Choosing patterns, tips and steps of making a toddler dress
You can use adult clothes recycled from rummage sales, thrift stores, hand-me-downs etc...to make excellent children's clothing. Te pants featured were made out of a thrifted men's shirt. The front pocket of the shirt is the toy pocket in the front of the pants.
sew your own diaper bag - find a pattern here
I received two diaper bags at my baby shower - but ended up using the one I designed myself. You'll quickly find out where you want pockets and what you need to carry for your little one - so get sewing and make the bag that works best for you!
Patterns and Instructions Online
- Bitty Booties by Hello my Name is Heather
Pattern for easy to make 'crib shoes' or felt bootees in two sizes, 0-3 months and 3-6 months. I've made these and they turn out really cute! Downloadable PDF file for personal use only...
- Yoda Sweater by Dogs Steal Yarn
This is a fairly easy baby sweater, even for those who haven't knit a single sweater before! Easy garter stitch and stockinette with a size 6 needle.
- Martha Stewart 'kimono' layette pattern
Sewing pattern for a kimono style 'wrap' shirt. I haven't tried this one, but it's on my list of things to make. The hardest part seems to be the enlarging of the pattern to match the measurements.
- Cinderella and Starwatcher socks from MagKnits
Easy to knit booties. I used worsted cotton and wool yarns and size 3 DPNS to knit several pairs of these little socks.
- How to Make Easy Kids Pants from Handy Home Projects
Nice step by step sewing machine instructions for making kids pants and jeans. I used a thrift store pair of pants in the correct size (0-3 mo and 3-6 mo) and these instructions to make several pairs of elastic-waisted pants. Tip: When planning f
- Knit Baby Bell Bottom pants
This is on my list to knit very soon! They are knit in Knitpicks Shine cotton with a size 5 needle and look very easy! Sizes for newborn to 2 years.
Knit an Easy Baby Hat
This hat should fit a newborn.
Materials: size 6 DPNS and a soft worsted weight yarn. Reccommended yarns: KnitPicks Shine Worsted, Caron Simply Soft
Cast on 66(for larger sizes use 72,78,84) stitches and join together to knit in the round.

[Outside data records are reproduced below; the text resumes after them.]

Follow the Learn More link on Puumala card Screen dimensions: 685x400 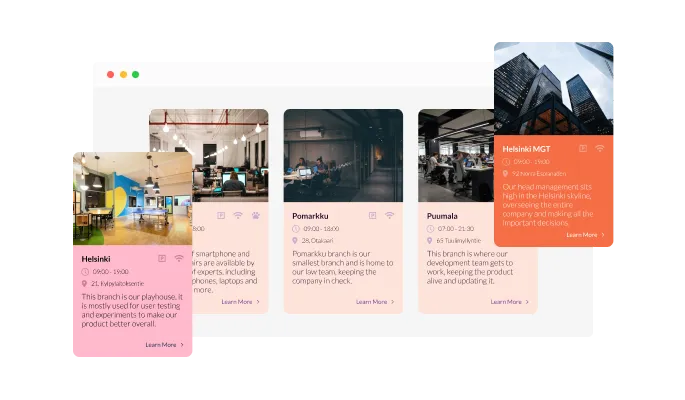[x=509, y=301]
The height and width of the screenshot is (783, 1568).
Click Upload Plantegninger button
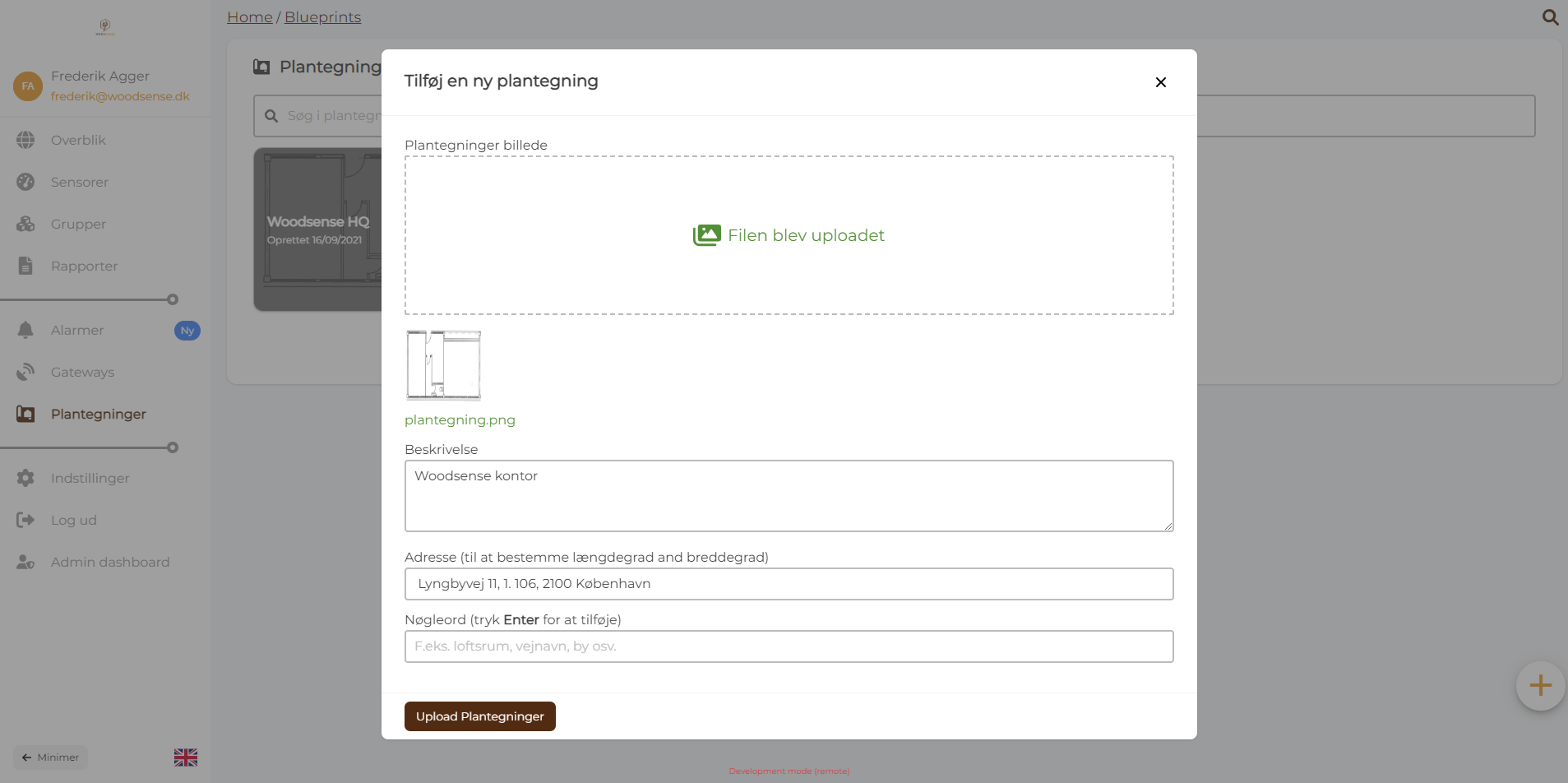[x=479, y=716]
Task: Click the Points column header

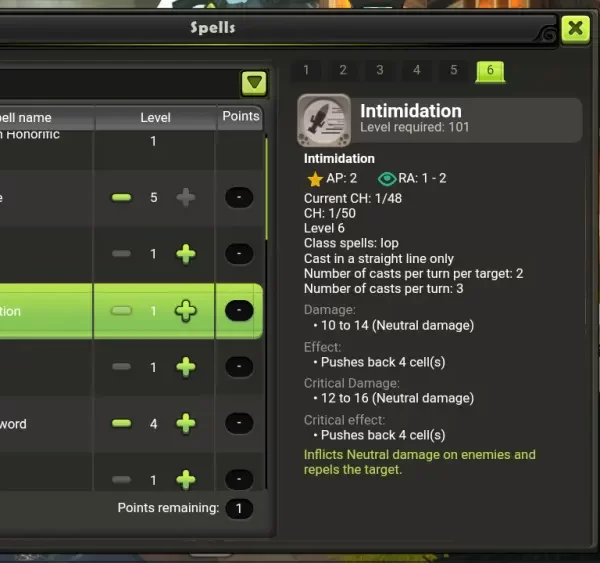Action: tap(240, 117)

Knit one row of garter stitch all the way around, put in a stitch marker.
Knit rounds of K5,P1 (knit 5, purl 1) for 9-10 centimeters (3.5 to 4 inches).

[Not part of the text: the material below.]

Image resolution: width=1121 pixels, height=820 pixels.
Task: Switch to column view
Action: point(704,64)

Knit round of K4, P2tog (knit 4, purl 2 together)
Knit round of K3, P2tog (knit 3, purl 2 together)
etc... until K0, P2tog (knit zero, purl 2 together)
Cut the yarn with a long tail hanging from your baby hat. Take a yarn or darning needle and draw the tail through all the stitches left on the knitting needles. Slip the needles out and draw the circle tight.
Use the darning needle to pull the yarn to the inside of the hat and weave/tie it down securely. Secure your beginning tail the same way and your hat is done!